The Comet, however, stole his heart, and it was with this monoplane that Cessna first toyed with an enclosed cockpit, among other advances. He upgraded the engine to 70 hp as well.

World War I?

With World War I gaining intensity—and the United States committing forces to it—the U.S. Army Signal Corps fell woefully behind on the race for the skies. The Aviation Division had hired a promising young engineer, Donald Douglas, into a position as chief civilian aeronautical engineer (from my book, Honest Vision: The Donald Douglas Story) but failed to leverage his expertise in any significant way beyond inspecting engines and redesigning British aircraft—and hoping to field a new design that would utilize the heavier Liberty engine.

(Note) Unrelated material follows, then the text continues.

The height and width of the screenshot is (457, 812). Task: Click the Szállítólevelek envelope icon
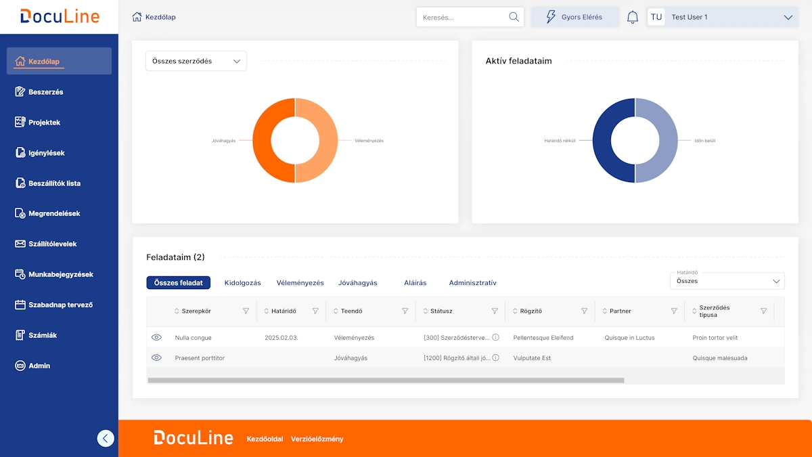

Cessna ran into this lack of interest as well, when he applied to his congressman for “assistance in lobbying Capitol Hill for equipment, vehicles, and airplanes that could be used to train pilots.” (The Legend of Cessna) Though he was in a good position to provide the pilot training desperately needed by the Signal Corps, his entreaty went unanswered.

Fast Forward to 1924

Remember Stearman and Beech? They had redesigned the latest of the Swallow models from their former venture—and built it out of tubular steel rather than rag and wood favored by Moellendick.

The pair needed another partner, so they went to visit Cessna on his farm outside of town. He agreed to join them.

With the backing of investor Walter Innes, Jr, the trio formed the Travel Air Company, incorporating on February 5, 1925.